Calculate the quantity I and the quantity II on the basis of the given information then compare them and answer the following questions accordingly.

**Question 6: **Quantity I: A person invested certain amount in Scheme A which offers 5% Simple Interest. Had he invested in Scheme B which offers 5% Compound Interest, he would have earned Rs.100 more. Find the sum.

Quantity II: A lent Rs.25000 to B at 12% per annum Simple Interest for 2 years. B lent it to C at 8% per annum Simple Interest for 2 years. Find the profit of B.

a) Quantity I > Quantity II

b) Quantity I < Quantity II

c) Quantity I $\geq$ Quantity II

d) Quantity I $\leq$ Quantity II

e) Quantity I = Quantity II or The relationship between Quantity I and Quantity II cannot be established.

**Instructions**

Calculate the quantity I and the quantity II on the basis of the given information then compare them and answer the following questions accordingly.

**Question 7: **Quantity I: What is the compound interest of a sum of Rs.9720 when compounded annually at $11\frac{1}{9}$% for a period of 2 years?

Quantity II: Rs.1400

a) Quantity I > Quantity II

b) Quantity I < Quantity II

c) Quantity I $\leq$ Quantity II

d) Quantity I $\geq$ Quantity II

e) Quantity I = Quantity II or The relationship between Quantity I and Quantity II can’t be determined

**Instructions**

Calculate the quantity I and the quantity II on the basis of the given information then compare them and answer the following questions accordingly.

_DATA EXTRACT_:
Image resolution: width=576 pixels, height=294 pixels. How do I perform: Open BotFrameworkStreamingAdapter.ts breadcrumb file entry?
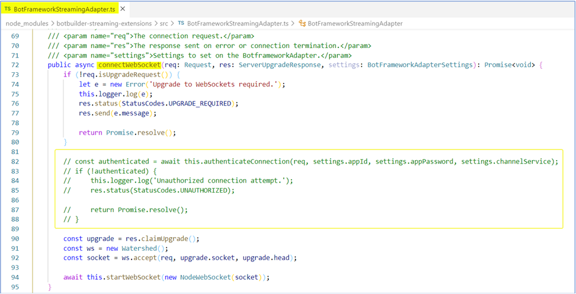(238, 24)
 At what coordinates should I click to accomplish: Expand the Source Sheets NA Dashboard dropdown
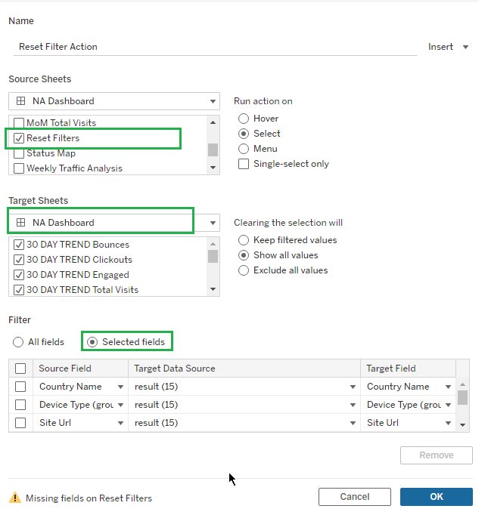[x=213, y=101]
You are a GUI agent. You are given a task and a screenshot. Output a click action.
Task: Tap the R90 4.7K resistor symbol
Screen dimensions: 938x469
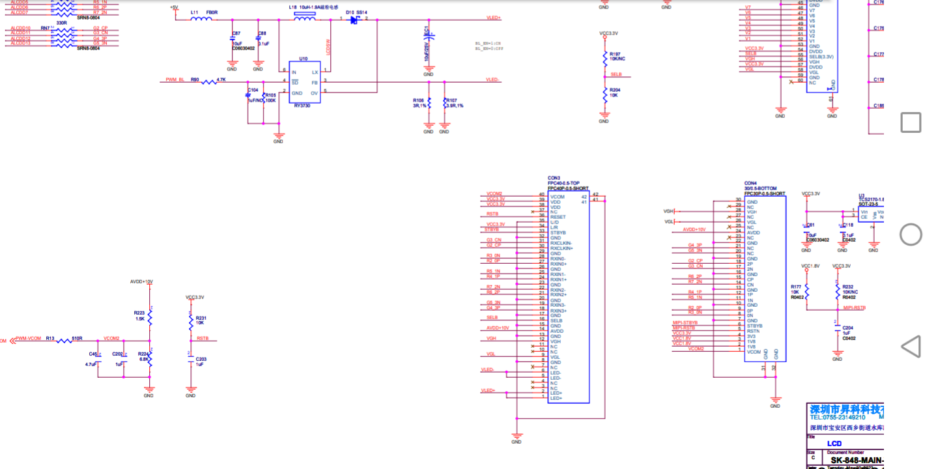pos(209,82)
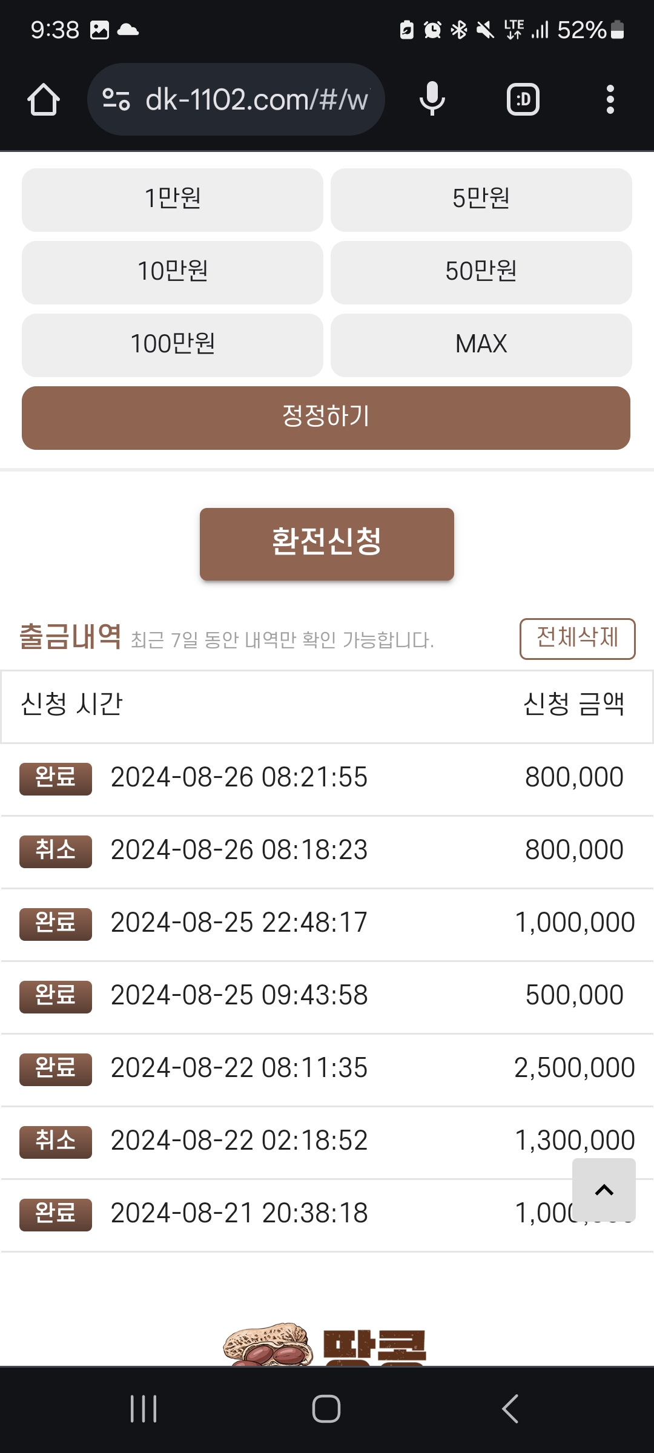Select the 5만원 amount button

point(481,200)
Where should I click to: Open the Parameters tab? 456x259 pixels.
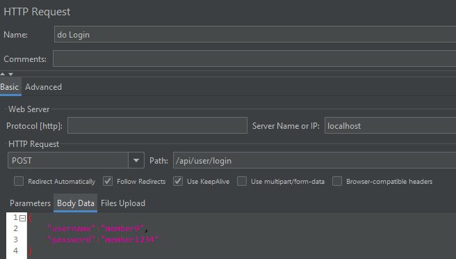[x=31, y=203]
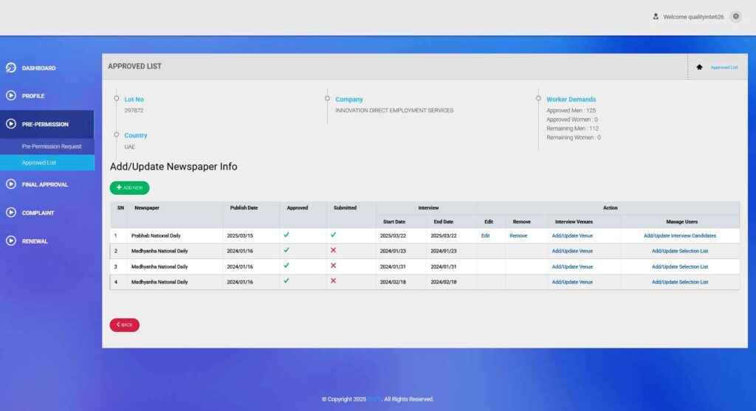Click Remove link for Prabhab National Daily

click(518, 235)
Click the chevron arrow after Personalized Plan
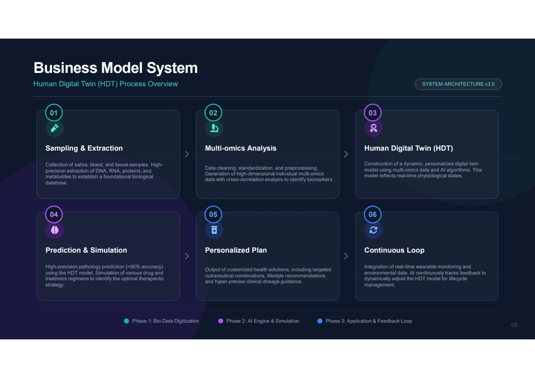 (x=346, y=256)
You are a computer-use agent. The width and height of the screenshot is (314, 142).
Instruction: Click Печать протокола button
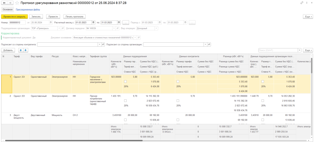(x=74, y=17)
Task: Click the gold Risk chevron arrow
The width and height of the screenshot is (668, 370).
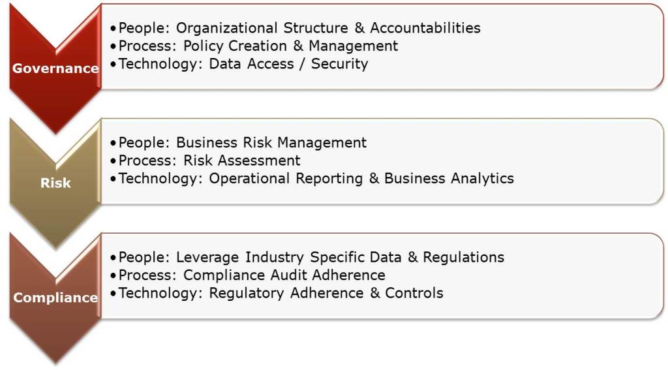Action: coord(55,183)
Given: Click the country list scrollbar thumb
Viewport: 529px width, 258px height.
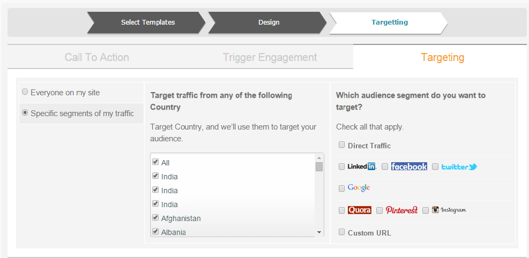Looking at the screenshot, I should coord(319,166).
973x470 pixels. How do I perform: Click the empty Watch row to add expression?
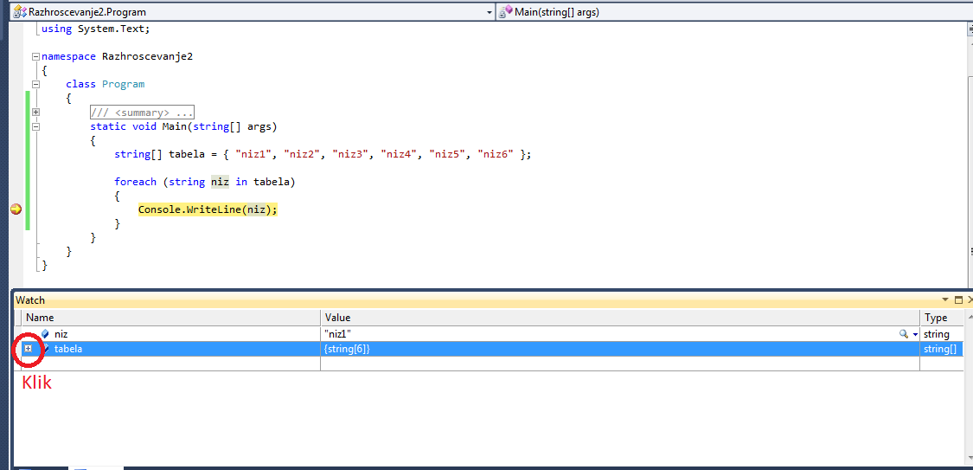[173, 364]
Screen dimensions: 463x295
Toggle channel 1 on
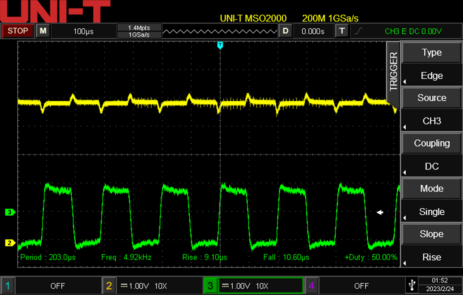pos(7,286)
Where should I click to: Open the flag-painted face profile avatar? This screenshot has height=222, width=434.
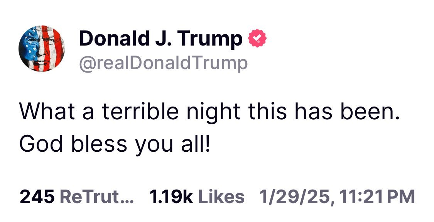click(42, 49)
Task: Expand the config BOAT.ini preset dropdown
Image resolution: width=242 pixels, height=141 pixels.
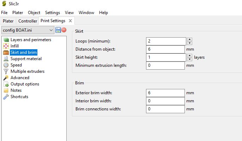Action: 51,31
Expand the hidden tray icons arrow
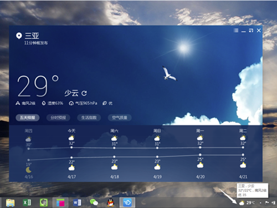This screenshot has height=208, width=277. [260, 203]
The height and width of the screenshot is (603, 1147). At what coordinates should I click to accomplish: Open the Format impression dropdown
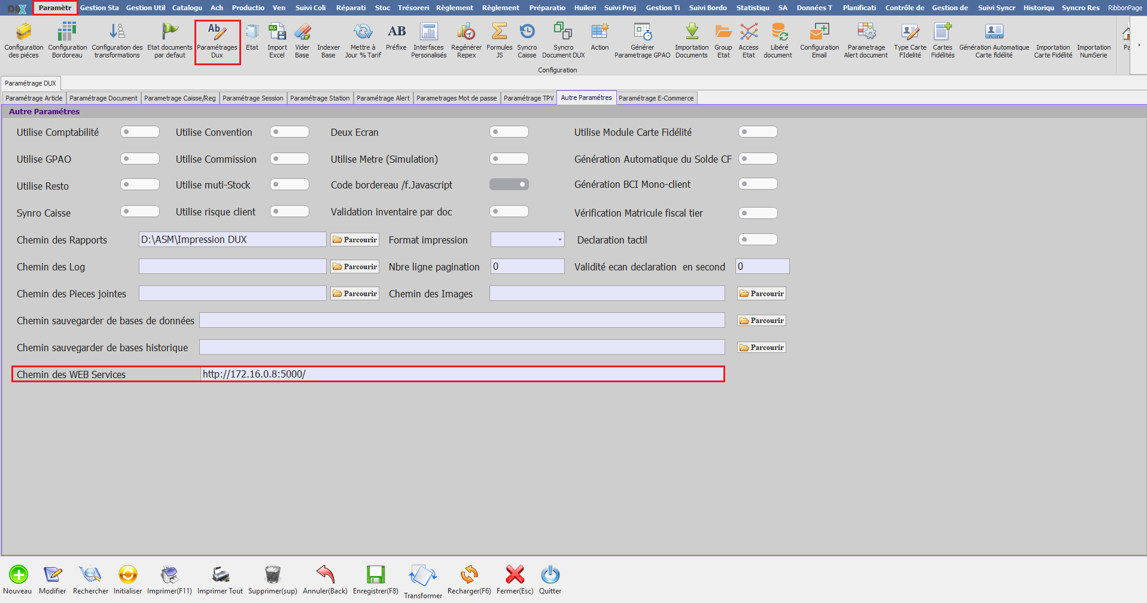[558, 239]
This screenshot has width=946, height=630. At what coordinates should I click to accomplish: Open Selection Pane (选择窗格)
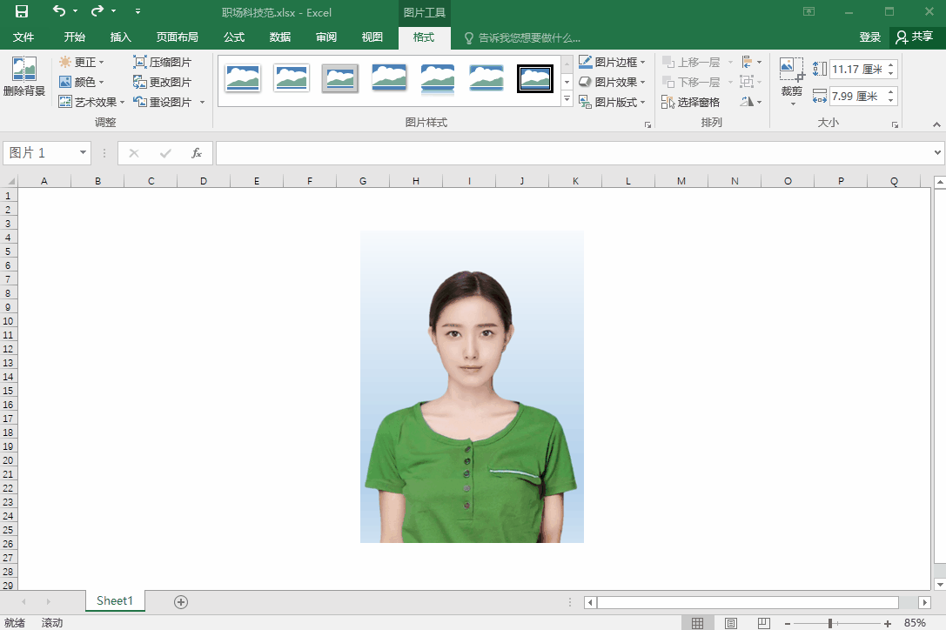690,103
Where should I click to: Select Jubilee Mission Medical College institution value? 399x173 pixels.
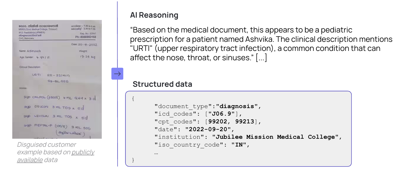coord(276,137)
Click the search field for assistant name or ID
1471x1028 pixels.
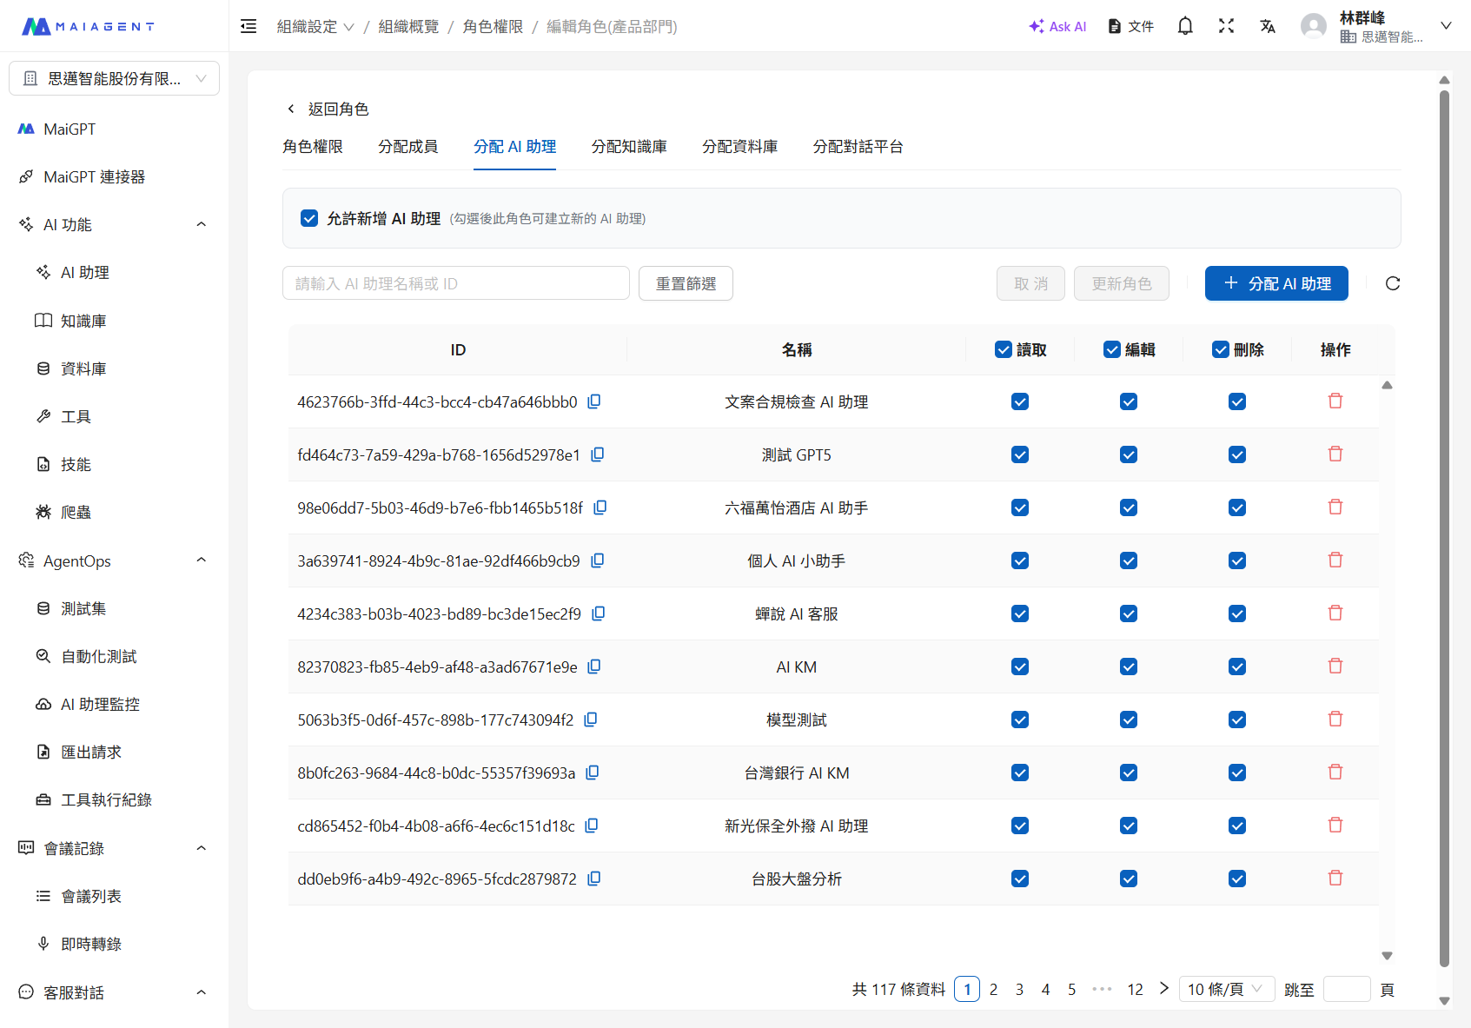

_EXERCISE OBJECTIVE_: Set down the stretch of the interest problem text above from "c) Quantity I $\geq$" through "of 2 years?", word for word.

_ANSWER IN FULL_:
c) Quantity I $\geq$ Quantity II

d) Quantity I $\leq$ Quantity II

e) Quantity I = Quantity II or The relationship between Quantity I and Quantity II cannot be established.

**Instructions**

Calculate the quantity I and the quantity II on the basis of the given information then compare them and answer the following questions accordingly.

**Question 7: **Quantity I: What is the compound interest of a sum of Rs.9720 when compounded annually at $11\frac{1}{9}$% for a period of 2 years?